(Given records Opens)

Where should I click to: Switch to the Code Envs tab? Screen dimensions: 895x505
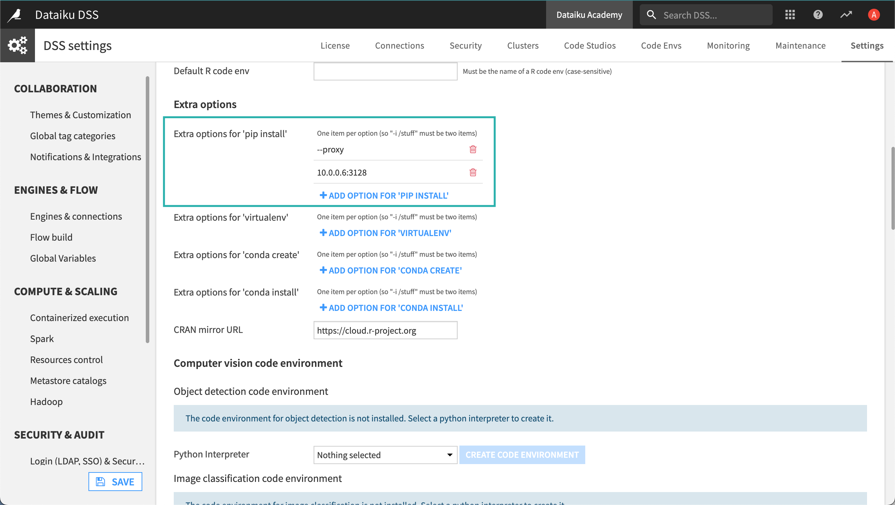click(x=661, y=45)
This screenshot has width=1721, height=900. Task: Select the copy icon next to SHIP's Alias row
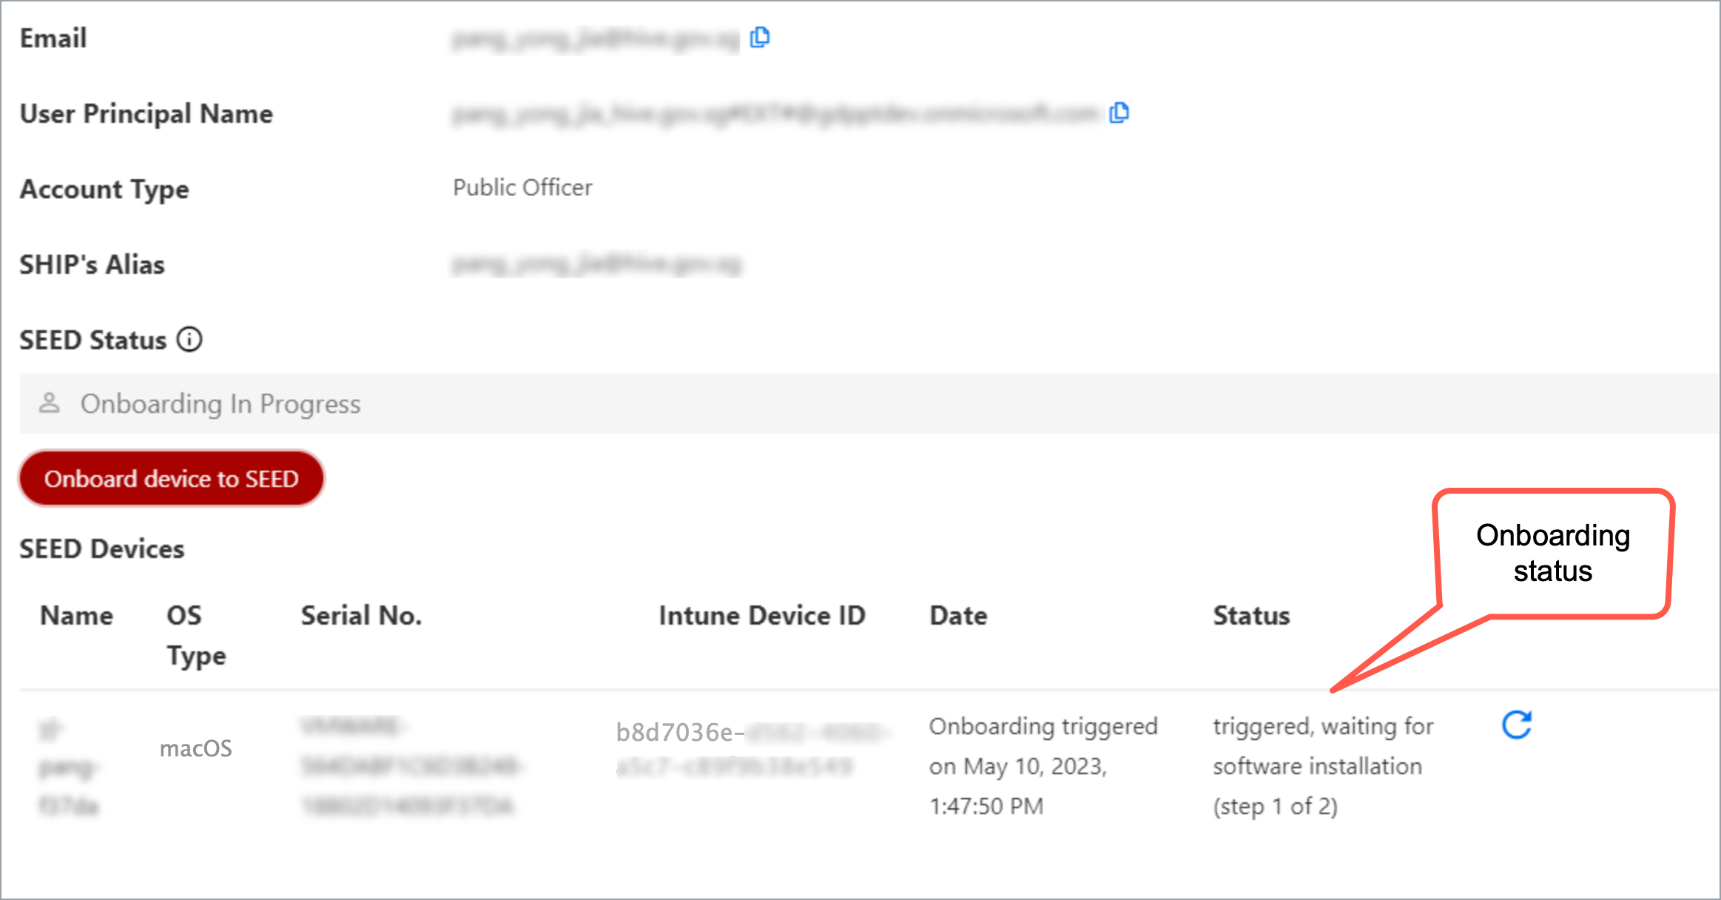pos(761,263)
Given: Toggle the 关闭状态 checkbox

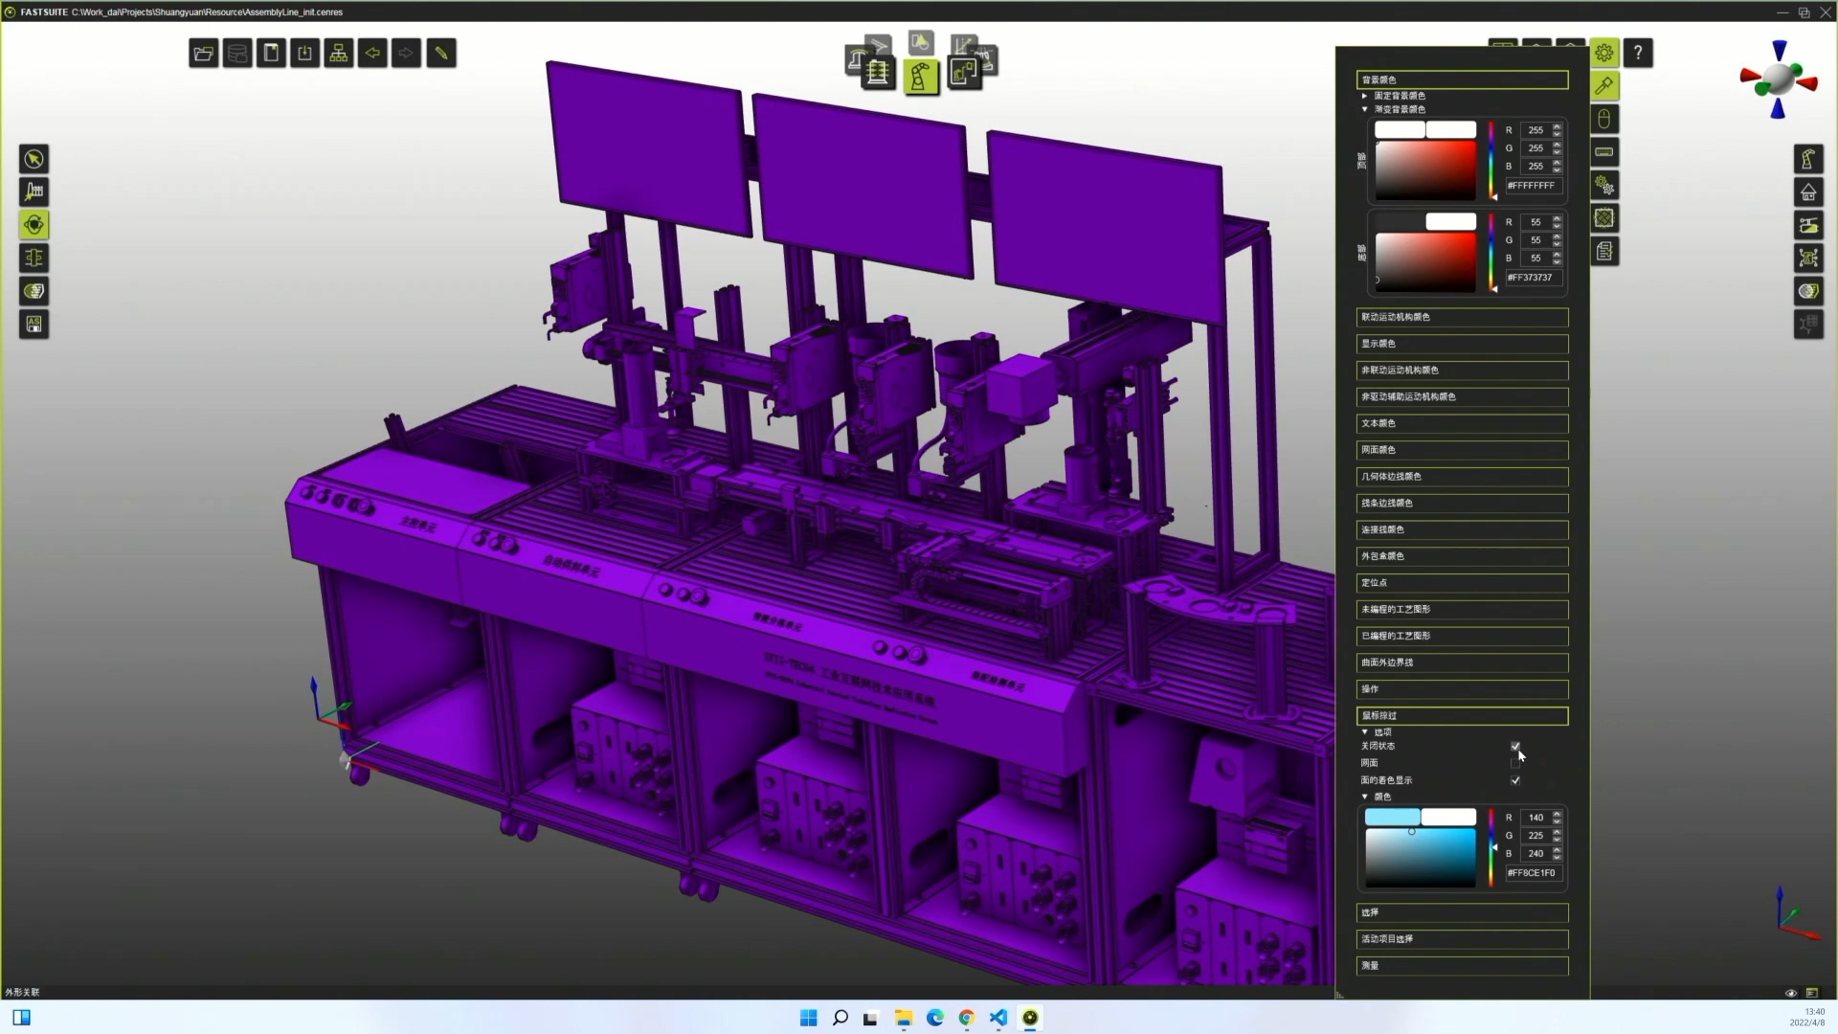Looking at the screenshot, I should 1514,746.
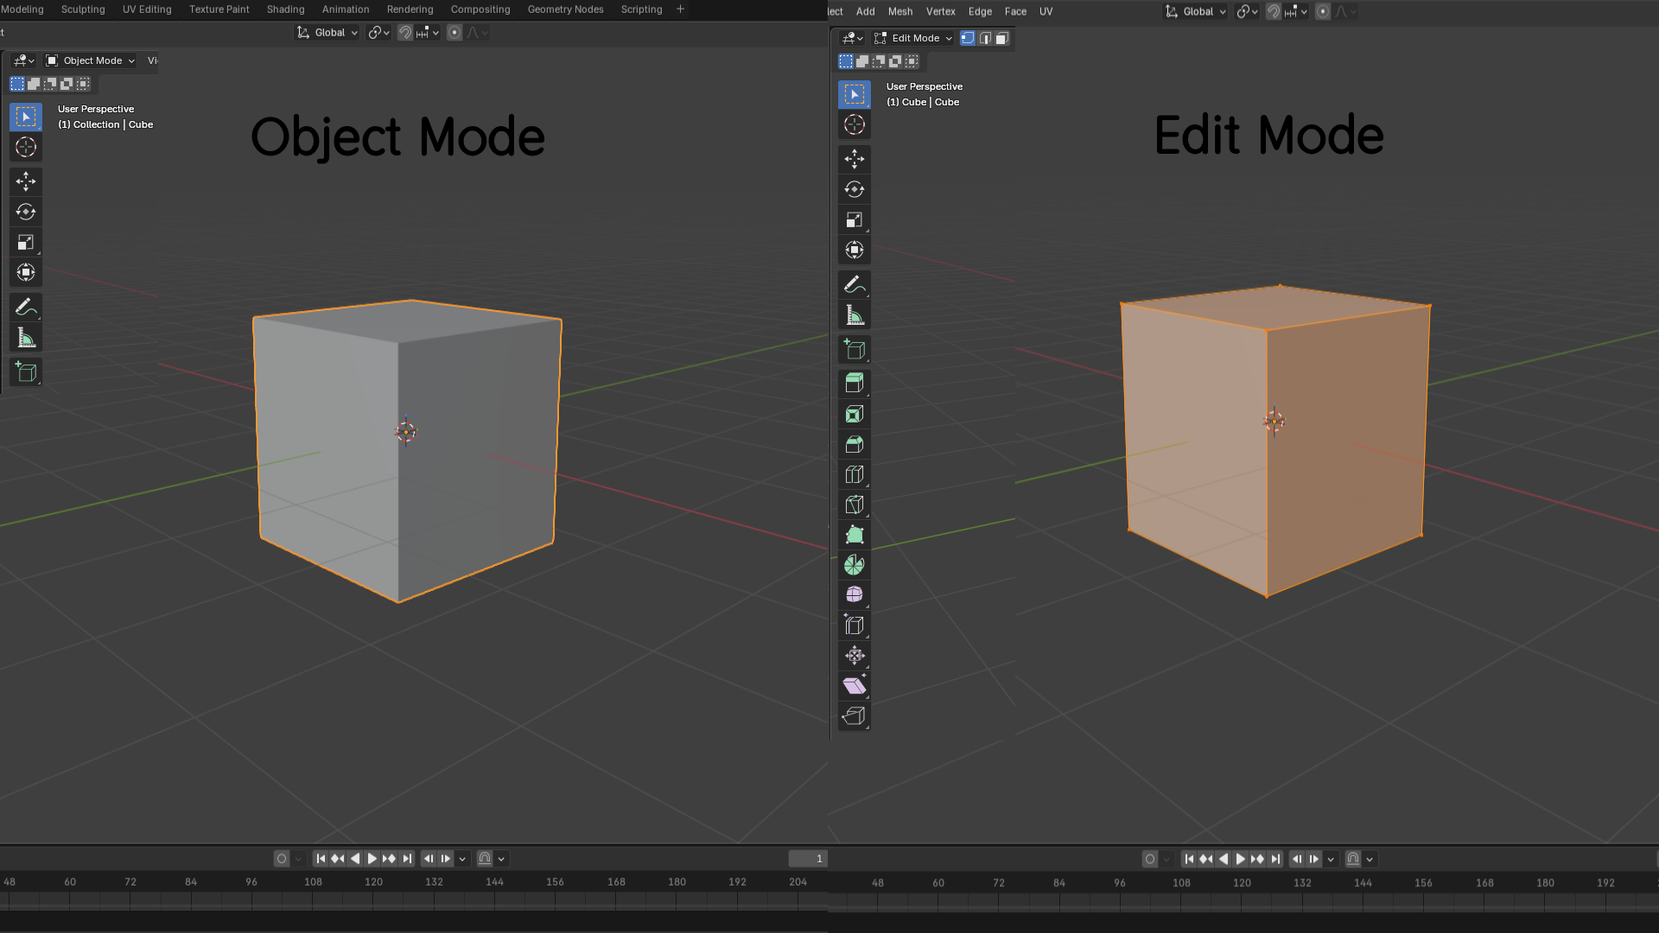Open the Global transform orientation dropdown
The image size is (1659, 933).
click(x=327, y=32)
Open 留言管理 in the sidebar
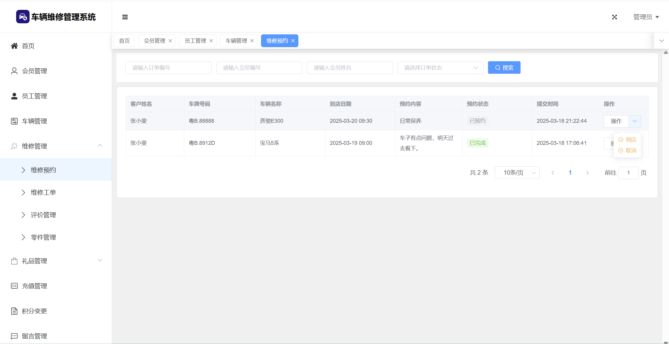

(Given records Closes)

# Task objective
Your copy of the entries above must be exact and must not include pictures.

# Response area
Where should I click to: Switch to the Code Envs tab? Screen dimensions: 895x505
click(x=661, y=45)
This screenshot has width=1721, height=900. Task: Select the copy icon next to SHIP's Alias row
pos(761,263)
Given: Toggle the 关闭状态 checkbox

Looking at the screenshot, I should 1514,746.
Open the Global transform orientation dropdown
The image size is (1659, 933).
click(x=327, y=32)
Open 留言管理 in the sidebar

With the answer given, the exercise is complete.